Kondisi guru dan layanan PAUD
Gempa bumi berkekuatan magnitudo 7,7 yang mengguncang wilayah Flores dan Manggarai Timur pada pertengahan Agustus 2026 menyebabkan kerusakan bangunan rumah warga dan fasilitas umum, termasuk pendidikan. Bagi lembaga PAUD, kerusakan ruang belajar dan rumah guru berpotensi mengganggu keberlanjutan kegiatan pembelajaran bagi anak usia dini.
Menurut laporan VIVA NTT, pengurus Himpaudi NTT dalam dialog dengan guru-guru PAUD di Kampung Wangkar menerima penjelasan mengenai kebutuhan sarana pembelajaran, ruang belajar yang aman, dan dukungan bagi pendidik yang rumahnya rusak. Data rinci mengenai jumlah guru dan lembaga PAUD terdampak belum dipublikasikan, namun Himpaudi NTT menempatkan guru dan siswa PAUD sebagai kelompok yang perlu mendapat perhatian khusus dalam pemulihan.
Dalam konteks yang lebih luas, penanganan dampak gempa di Manggarai Timur masih berlangsung. Badan Nasional Penanggulangan Bencana (BNPB) bersama pemerintah kabupaten mulai membangun hunian sementara bagi warga yang rumahnya rusak berat. Upaya pemulihan hunian ini terkait langsung dengan kemampuan guru dan keluarga mereka untuk kembali menjalankan aktivitas pendidikan secara teratur.
Hunian sementara bagi korban gempa
BNPB menyatakan akan membangun hunian sementara (huntara) bagi warga terdampak gempa di Manggarai Timur. Menurut laporan Media Indonesia, sebanyak 2.029 unit huntara direncanakan dibangun, mengacu pada jumlah rumah warga yang mengalami kerusakan berat. Pembangunan tahap awal dimulai di Kecamatan Borong dan ditandai dengan penyerahan satu unit huntara kepada keluarga korban gempa di Kampung Bugis, Kelurahan Kota Ndora, pada Jumat, 17 September 2026.

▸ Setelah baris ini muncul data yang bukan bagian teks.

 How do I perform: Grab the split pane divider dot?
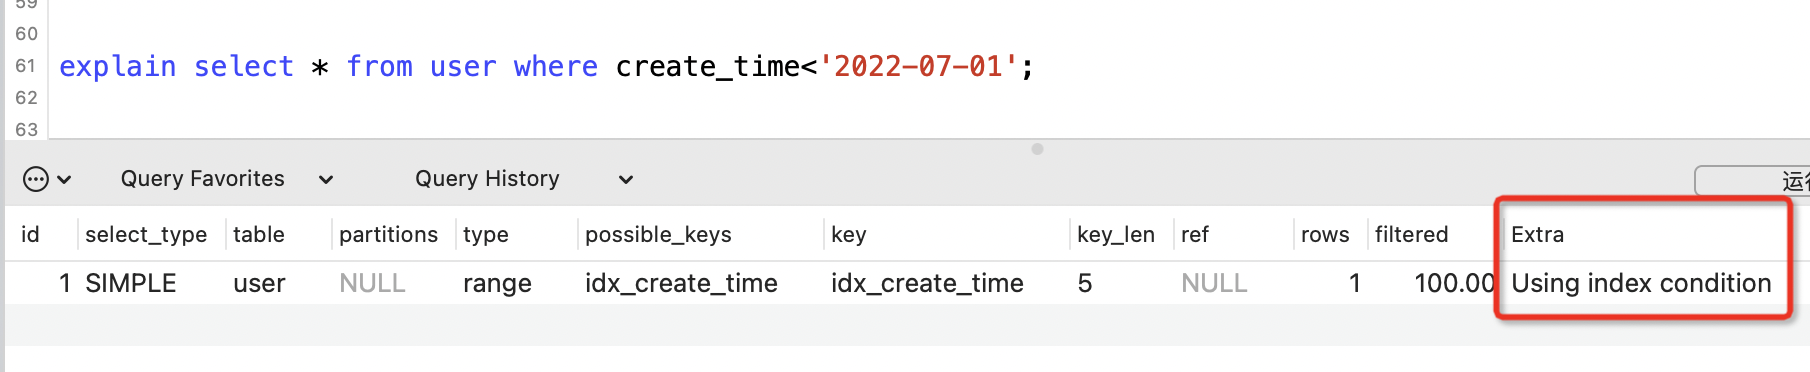tap(1037, 149)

Laporan lain dari CNN Indonesia menyebutkan bahwa pembangunan 2.029 unit huntara tersebar di seluruh wilayah Manggarai Timur. Direktur Wilayah II BNPB yang juga Ketua Satgas penanganan gempa Manggarai Timur, dr. Riswandi, menjelaskan bahwa huntara disiapkan sebagai tempat tinggal yang aman dan layak selama masa pemulihan sebelum nantinya digantikan dengan hunian tetap. Progres pembangunan huntara disebut telah mencapai sekitar 95 persen menjelang 19 September 2026.
Skala pembangunan huntara menunjukkan tingkat kerusakan dan kebutuhan pemulihan di kabupaten tersebut. Namun, data khusus mengenai dampak terhadap sektor pendidikan anak usia dini, termasuk jumlah unit PAUD yang rusak dan jumlah guru terdampak, belum dipublikasikan secara terbuka dalam laporan BNPB maupun pemerintah daerah.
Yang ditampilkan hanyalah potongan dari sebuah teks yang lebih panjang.